What are your concerns about standardized tests? We should have a test, but it’s the fact that it’s used for high-stakes decisions, that it’s used to judge teachers and districts, that it drives curricula and, most of all, that people feel like they have to teach to the test. Long term, it would be nice to have a holistic test or evaluation system, something that could get at leadership and communication skills, things that are equally important to learn from schools. We have no way to measure them now, so they get squashed out of the curriculum. Social studies, arts get squashed out of the curriculum because they don’t have a test.

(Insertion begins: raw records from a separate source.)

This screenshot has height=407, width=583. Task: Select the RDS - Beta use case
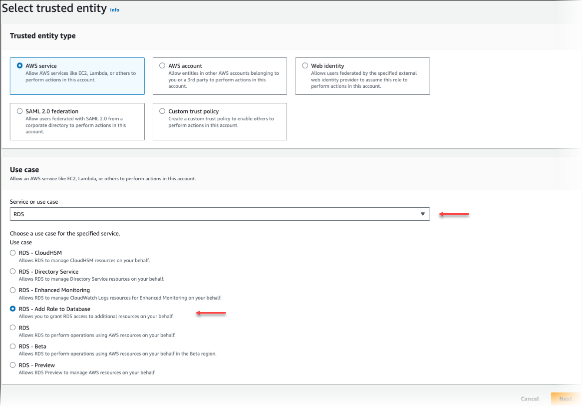[12, 346]
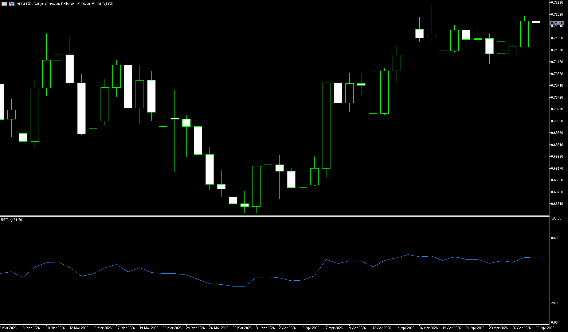Click the RSI 100.00 scale label
Viewport: 568px width, 332px height.
pos(556,218)
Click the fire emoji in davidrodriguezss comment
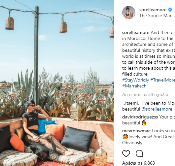 pyautogui.click(x=144, y=123)
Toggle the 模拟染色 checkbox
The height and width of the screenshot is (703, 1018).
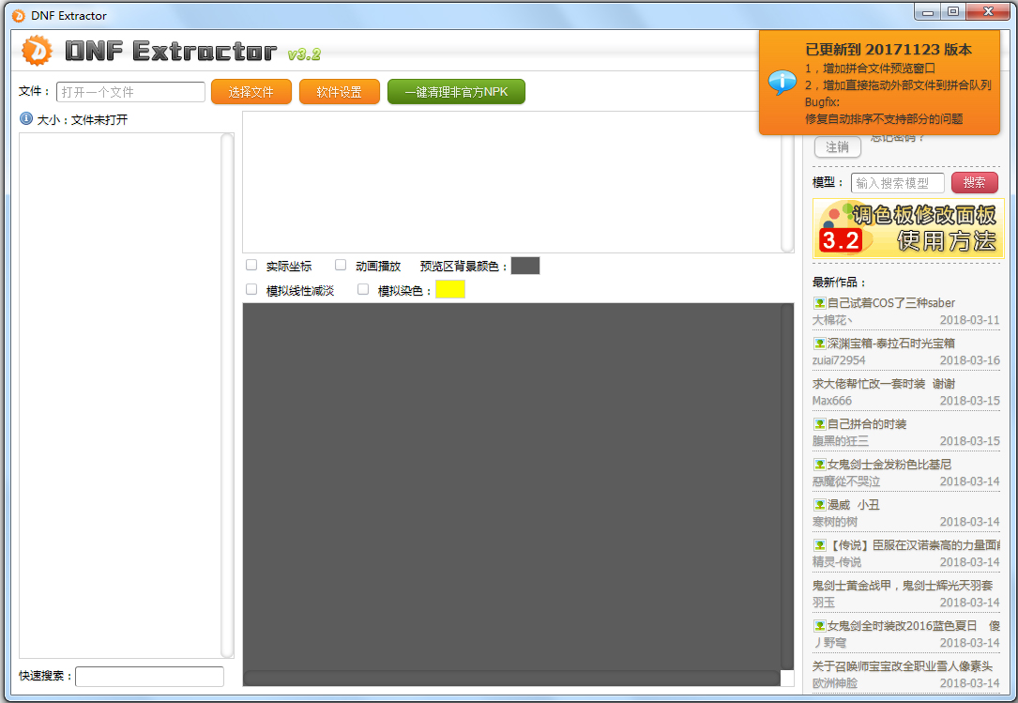(362, 289)
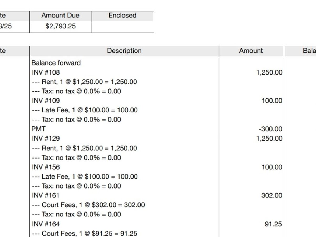Click the Amount column header
Screen dimensions: 316x237
251,51
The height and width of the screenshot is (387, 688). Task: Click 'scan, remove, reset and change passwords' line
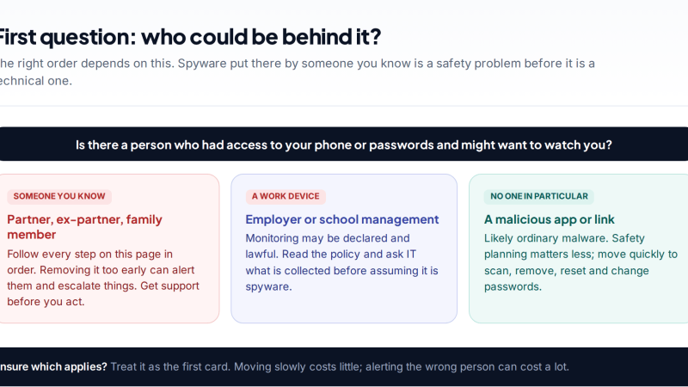[x=566, y=278]
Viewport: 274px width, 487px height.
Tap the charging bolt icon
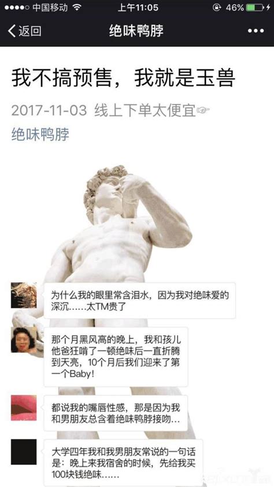(268, 8)
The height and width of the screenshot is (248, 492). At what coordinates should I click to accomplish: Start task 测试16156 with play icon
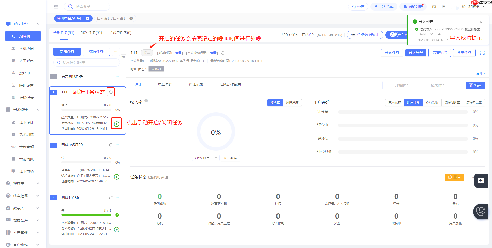[117, 230]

When did you graduate from Brown? This May.

What did you major in? At first I was an engineering student. I thought I was going to do research and development of clean energy technologies. Then I took a semester off and interned at the White House Council on Environmental Quality. When I got back, I switched from a BS to a BA in engineering and double-majored in engineering and public policy. Luckily, I was able to plan a semester of classes that was not overwhelming. So, I focused mostly on the campaign. I did direct a theater production the first week of the semester.

Meet the Author
You’re a director, not an actor? Well, both. I’m a better director than I am an actor or singer, but I like acting and singing and tech, and so I’ve done a little of everything. Theater feeds my soul.

Will you continue directing plays as a legislator? I hope so.